DEFICIENCIES A deficiency is an instance of noncompliance with licensing requirements, including applicable statutes, regulations, interim licensing standards, operating standards, and written directives. Applicants/ licensees must be notified in writing of all licensing deficiencies. Deficiencies are listed on the left side of this form, and the applicable licensing requirement upon which the deficiency is identified. There are two types of deficiencies:
  • Type A deficiencies are violations of licensing requirements that, if not corrected, have a direct and immediate risk to the health, safety, or personal rights of persons in care.
  • Type B deficiencies are violations of licensing requirements that, without correction, could become a risk to the health, safety, or personal rights of persons in care, a recordkeeping violation that could impact the care of said persons and/or protection of their resources, or a violation that could impact those services required to meet the needs of persons in care.

PLANS OF CORRECTION (POCs) The licensing agency is required to establish a reasonable length of time to correct a deficiency. In order to set the time, the licensing agency must take into consideration the seriousness of the violation, the number of persons in care involved, and the availability of equipment and personnel necessary to correct the violation. Applicants/licensees are requested to provide a specific plan for each violation on the right side of the form across from each deficiency. The more specific the plan, the less chance exists for any misunderstanding in setting time limits and reviewing corrections. The applicant/licensee who encounters problems beyond their control in completing the corrections within the specified time frame may request and may be granted an extension of the correction due date by the licensing agency.

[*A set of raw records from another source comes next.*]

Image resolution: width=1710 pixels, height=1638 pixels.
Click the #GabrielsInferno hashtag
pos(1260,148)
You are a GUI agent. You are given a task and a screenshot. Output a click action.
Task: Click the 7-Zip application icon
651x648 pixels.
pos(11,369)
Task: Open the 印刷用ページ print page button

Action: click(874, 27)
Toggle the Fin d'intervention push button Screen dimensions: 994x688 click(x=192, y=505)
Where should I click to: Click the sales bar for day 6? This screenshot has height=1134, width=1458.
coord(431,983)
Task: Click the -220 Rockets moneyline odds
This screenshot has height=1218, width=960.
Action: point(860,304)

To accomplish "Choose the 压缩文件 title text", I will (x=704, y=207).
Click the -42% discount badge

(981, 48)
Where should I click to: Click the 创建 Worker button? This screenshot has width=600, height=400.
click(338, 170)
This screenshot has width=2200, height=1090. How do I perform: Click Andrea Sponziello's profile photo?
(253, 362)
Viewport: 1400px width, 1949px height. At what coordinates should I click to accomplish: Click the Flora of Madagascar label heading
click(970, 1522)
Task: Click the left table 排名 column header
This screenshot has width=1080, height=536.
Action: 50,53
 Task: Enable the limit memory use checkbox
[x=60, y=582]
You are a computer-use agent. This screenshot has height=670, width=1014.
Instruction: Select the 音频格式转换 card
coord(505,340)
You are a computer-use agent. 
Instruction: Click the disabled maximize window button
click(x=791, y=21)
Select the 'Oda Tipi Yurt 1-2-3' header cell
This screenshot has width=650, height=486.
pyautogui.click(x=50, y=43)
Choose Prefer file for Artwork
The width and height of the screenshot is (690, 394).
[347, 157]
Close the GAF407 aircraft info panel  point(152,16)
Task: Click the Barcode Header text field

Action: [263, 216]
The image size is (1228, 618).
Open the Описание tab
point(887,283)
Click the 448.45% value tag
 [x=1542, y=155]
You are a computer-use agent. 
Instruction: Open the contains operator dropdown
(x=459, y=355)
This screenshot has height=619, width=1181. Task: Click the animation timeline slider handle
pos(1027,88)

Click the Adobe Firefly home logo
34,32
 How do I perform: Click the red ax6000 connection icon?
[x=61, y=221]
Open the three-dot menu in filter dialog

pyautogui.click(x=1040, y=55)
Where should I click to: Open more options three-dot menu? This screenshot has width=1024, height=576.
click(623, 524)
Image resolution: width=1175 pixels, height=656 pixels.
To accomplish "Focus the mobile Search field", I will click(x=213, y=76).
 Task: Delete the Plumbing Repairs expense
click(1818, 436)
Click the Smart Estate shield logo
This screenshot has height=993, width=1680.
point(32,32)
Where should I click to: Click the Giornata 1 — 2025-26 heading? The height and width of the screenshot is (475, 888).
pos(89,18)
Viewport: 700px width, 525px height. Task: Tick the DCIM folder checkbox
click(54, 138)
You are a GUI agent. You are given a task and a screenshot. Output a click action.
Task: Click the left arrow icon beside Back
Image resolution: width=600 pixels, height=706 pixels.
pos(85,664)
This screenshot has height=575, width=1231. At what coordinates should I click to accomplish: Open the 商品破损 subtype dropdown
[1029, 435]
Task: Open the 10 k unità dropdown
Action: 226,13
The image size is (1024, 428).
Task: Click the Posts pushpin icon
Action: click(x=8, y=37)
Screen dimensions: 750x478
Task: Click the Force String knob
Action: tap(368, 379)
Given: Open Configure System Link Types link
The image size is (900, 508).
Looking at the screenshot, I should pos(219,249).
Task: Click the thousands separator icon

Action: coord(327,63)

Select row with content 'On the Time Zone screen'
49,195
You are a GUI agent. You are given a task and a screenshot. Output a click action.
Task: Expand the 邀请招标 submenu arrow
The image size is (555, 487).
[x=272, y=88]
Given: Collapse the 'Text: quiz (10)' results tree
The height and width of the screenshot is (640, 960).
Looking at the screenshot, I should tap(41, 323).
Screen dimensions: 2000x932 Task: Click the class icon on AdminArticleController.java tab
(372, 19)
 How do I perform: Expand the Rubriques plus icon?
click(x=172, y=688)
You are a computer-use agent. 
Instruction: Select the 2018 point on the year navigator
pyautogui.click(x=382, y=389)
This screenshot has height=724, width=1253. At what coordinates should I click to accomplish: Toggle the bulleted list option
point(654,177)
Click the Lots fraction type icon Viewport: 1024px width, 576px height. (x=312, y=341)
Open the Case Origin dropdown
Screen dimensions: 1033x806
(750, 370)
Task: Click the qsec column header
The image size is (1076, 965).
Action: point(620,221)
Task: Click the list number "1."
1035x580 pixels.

CORRECTION NOTIFICATION The applicant/licensee is responsible for completing all corrections and promptly notifying the licensing agency of corrections. Applicants/licensees are advised to keep a dated copy of any correspondence sent to the licensing agency concerning corrections, or if corrections are telephoned to the licensing agency, the date, person contacted, and information given.

CIVIL PENALTIES The licensing agency is required by law to issue a Penalty Notice, when applicable, to all facilities holding a license issued by the licensing agency, or subject to licensure, except Certified Family Homes, Resource Families, and Foster Family Homes, or any governmental entity.

PENALTY NOTICE GIVEN The statement concerning civil penalties serves as a penalty notice on this Licensing Report and failure to correct cited licensing deficiencies will result in civil penalties. Applicants/ licensees are required to pay civil penalties when administrative appeals have been exhausted and in accordance with any payment arrangements made with the licensing agency.

APPEAL RIGHTS The applicant/licensee has a right without prejudice to discuss any disagreement in this report with the licensing agency concerning the proper application of licensing requirements. The applicant/ licensee may request a formal review by the licensing agency to amend or dismiss the notice of deficiency and/ or civil penalty. Requests for review shall be made in writing within 15 business days of receipt of a deficiency notification or civil penalty assessment. Licensing deficiencies may be appealed pursuant to the procedures in the LIC 9058 Applicant/Licensee Rights.

AGENCY REVIEW The licensing agency review of an appeal may be conducted based upon information provided in writing by the applicant/licensee. The applicant/licensee may request an office meeting to provide additional information. The applicant/licensee will be notified in writing of the results of the agency review within 60 business days of the date when all necessary information has been provided to the licensing agency.

EMAIL REQUIREMENT Adult Community Care Facilities, Residential Care Facilities for the Chronically Ill, and Residential Care Facilities for the Elderly are required to provide and maintain an active email address of record with the licensing agency.

LIC809 (FAS) - (09/23)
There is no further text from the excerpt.